会社員が、仕事内容・仕事量の(大きな)変化を生じさせる出来事があったことによって精神疾患を発病して自死した事案において、労働基準監督署長は労災と認めなかったものの、審査請求したところ一転して労災であると認められ、その後、会社に対して民事損害賠償請求訴訟を提起し、尋問前に和解によって終了した事例

法的手続の内容

⑴ 証拠保全、労災申請

 弁護団に相談する前、遺族は、会社から求められて念書を作成させられていました。念書の内容は、遺族が会社を訴えることはしないという内容のもので、遺族は当初、この念書を作成していたので、会社に対しては何も請求できないと考えていたようです。

弁護団としては、このような念書には何ら法的効力がないと考え、また、このような会社に対しては任意交渉により資料の提出を求めるのではなく証拠保全の申立てをして資料を入手すべきと考え、証拠保全を申立て、証拠保全が実施されました。

証拠保全で得られた証拠を検討し、証拠保全から約半年後に、労災申請をしました。

しかし、労災申請から約10か月後、不支給決定となりました。
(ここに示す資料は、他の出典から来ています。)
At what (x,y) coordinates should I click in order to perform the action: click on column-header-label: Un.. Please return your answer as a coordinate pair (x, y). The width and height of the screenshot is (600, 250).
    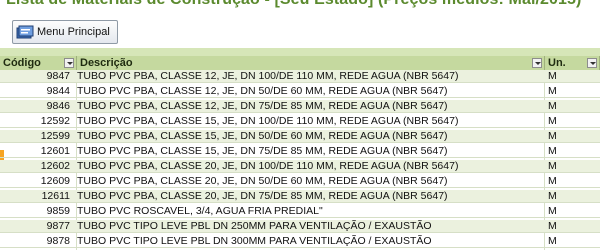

労働基準監督署長は、「仕事内容・仕事量の(大きな)変化を生じさせる出来事があった」こと及び「上司とのトラブルがあった」ことを認めつつ、それぞれ心理的負荷の強度は「中」であり、全体として評価しても「中」であると評価しました。

⑵ 審査請求

 遺族と協議した上で、審査請求をしました。

弁護士からは意見書を3通提出し、その間、口頭審理を実施して遺族による意見陳述や労働基準監督署の担当者に対する質問等を実施しました。

その結果、不支給処分は取り消され、遺族補償給付及び葬祭料が支給されることとなりました。

労災申請から数えて、3年以上経過していました。

⑶ 民事損害賠償

 労災認定がなされたことを踏まえ、会社に対して損害賠償請求書を送付して交渉による解決を目指しましたが、納得のいく回答は得られず、やむなく訴訟を提起することとなりました。  提訴してから約1年、主張立証のやりとりをし、証人尋問を実施する前の段階で和解が成立しました。

法的手続を終えて

最初に相談を受けてから民事損害賠償の解決まで、6年を要しました。
途中、依頼者のお子さんが、無事大学に入学したとのお便りをいただいたことがありました。大学への入学それ自体はお子さんの努力によるものですが、労災認定を得ることにより、ご遺族の将来の選択肢を増やすお手伝いができたのであれば、これ以上望むことは無いと思った出来事でした。